Esteban and Ray's (Reference Esteban and Ray1994) measure of polarization includes a parameter α that, loosely speaking, measures the extent of sensitivity to polarization rather than dispersion. To satisfy their axioms, α must be between zero and approximately 1.6. We calculate Esteban and Ray's measure for α equal to 0.5, 1.0, and 1.5. As pointed out in Section 4 of Esteban and Ray's article, their measure is not designed for cases in which individuals in one category also identify with people in the neighboring category. For example, if 25% of respondents answer “1”, 25% answer “2”, and the rest answer “10”, then this is considered less polarized than an equal split between “2” and “10”. However, if people who answer “1” or “2” have similar opinions, then it can be argued that the first example is more polarized because preferences in this group are closer to the end point of the scale. For this reason, we also consider a simple measure of bipolarization: the minimum of the proportion of respondents that answer “1” or “10”. Note that both the standard deviation and Esteban and Ray's polarization measure treat the ordinal scale of responses to multiple-choice questions as an interval scale. Mouw and Sobel (Reference Mouw and Sobel2001) demonstrate that it is possible to measure dispersion without this assumption, but their measure is difficult to interpret in our context. Our bipolarization measure, however, is only based on the ordinal properties of responses.
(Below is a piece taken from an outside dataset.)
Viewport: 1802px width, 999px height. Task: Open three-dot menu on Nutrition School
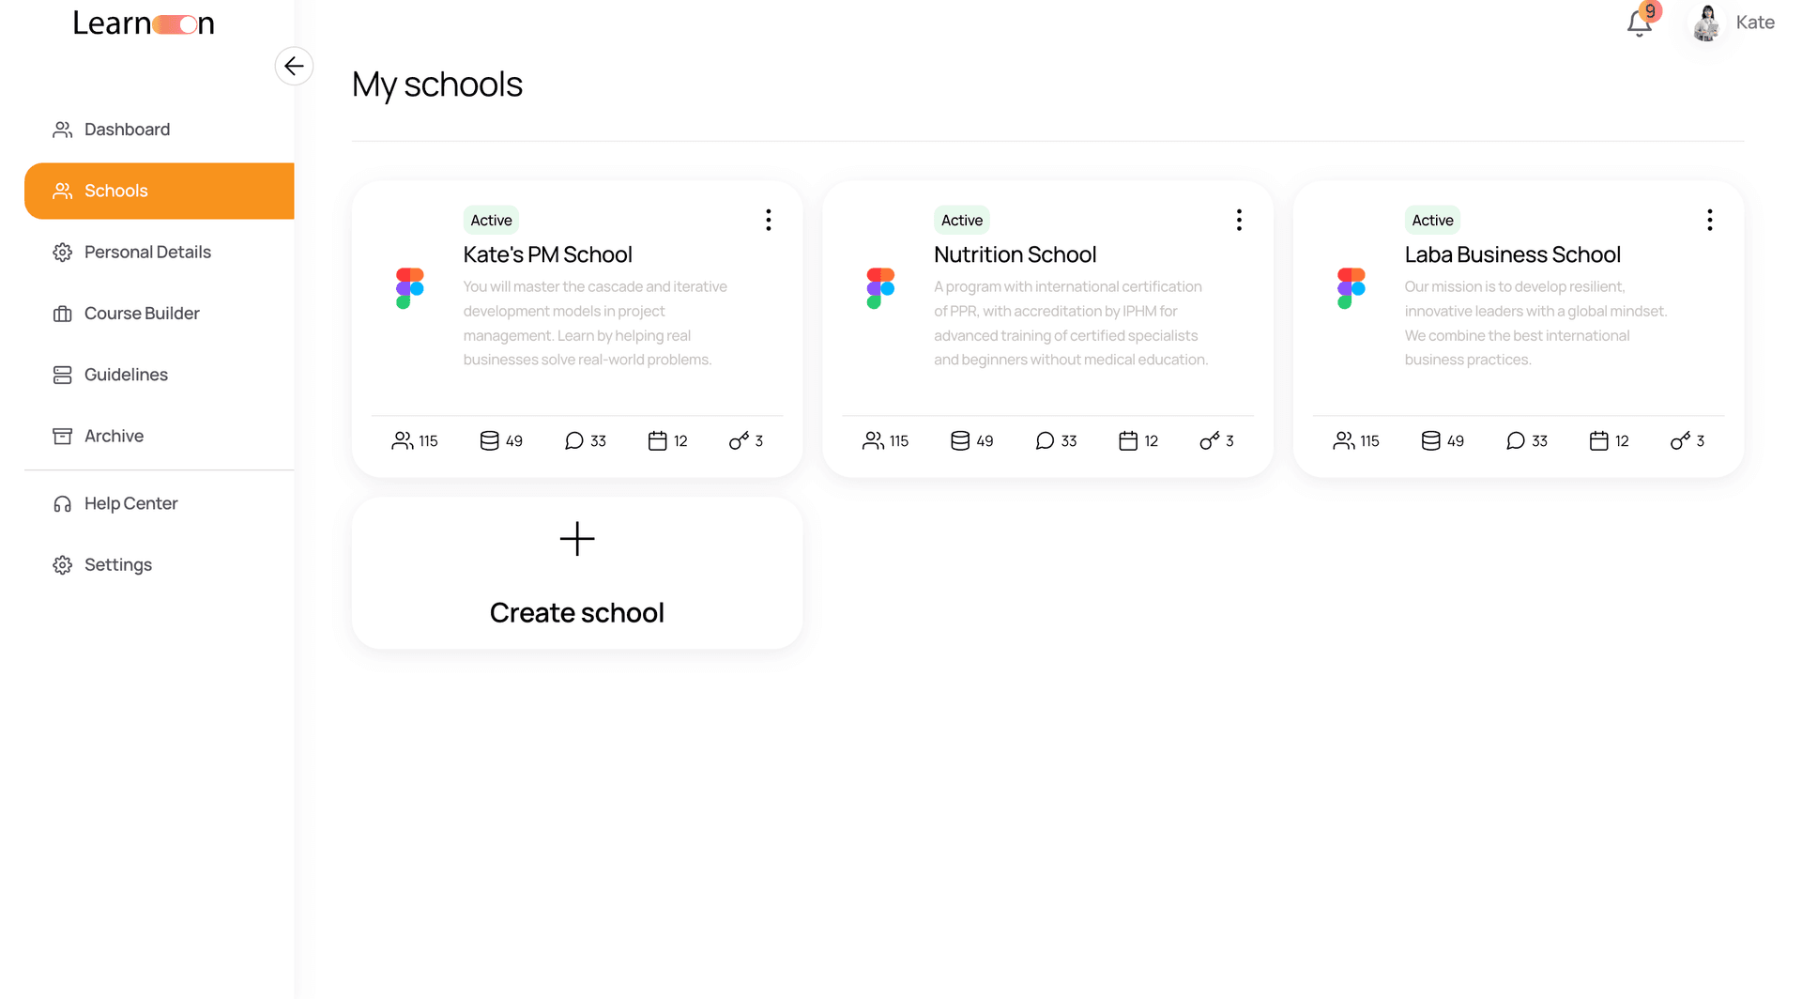pyautogui.click(x=1239, y=220)
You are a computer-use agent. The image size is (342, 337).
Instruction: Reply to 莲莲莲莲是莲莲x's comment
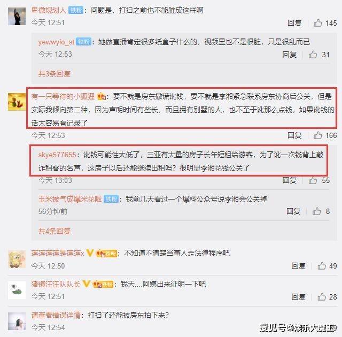point(298,266)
In the case of Sweden and Brazil (see the Data section), Brazil is more polarized irrespective of which measure is used. The standard deviation is 3.44 in Brazil and 2.22 in Sweden, whereas the measure of bipolarization is 0.23 in Brazil and 0.02 in Sweden. Brazil ranks higher than Sweden based on Esteban and Ray's (Reference Esteban and Ray1994) measure of polarization for all three levels of α, but the relative difference between the two countries falls substantially the higher is α.
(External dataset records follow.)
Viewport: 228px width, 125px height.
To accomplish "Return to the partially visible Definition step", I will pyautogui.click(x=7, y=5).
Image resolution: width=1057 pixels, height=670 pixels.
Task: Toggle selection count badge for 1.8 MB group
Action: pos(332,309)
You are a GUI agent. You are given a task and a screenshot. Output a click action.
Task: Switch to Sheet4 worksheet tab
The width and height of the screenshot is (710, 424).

Table B1 shows the correlation between the standard deviation and the other polarization measures for all countries in our data based on the question about government responsibility. Esteban and Ray's (Reference Esteban and Ray1994) measure of polarization is strongly correlated with the standard deviation, but the higher is α, the lower the correlation. This suggests that we could test whether it is polarization or dispersion that matters for public spending simply by comparing our results for the standard deviation with those for Esteban and Ray's measure with high α. However, as noted previously, Esteban and Ray's polarization measure is not ideal for measuring polarization of responses to survey questions. In addition, the distribution of polarization scores becomes more skewed the higher is α. To see this, Figure B1 displays histograms of Esteban and Ray's measure for the three different values of α. For example, when α is equal to 1.5, half of the countries are lumped together in a very narrow range. This makes reliable inference difficult. Moreover, our measure of bipolarization is strongly correlated with the standard deviation. This implies that it is difficult to distinguish empirically between “dispersion” and “polarization.”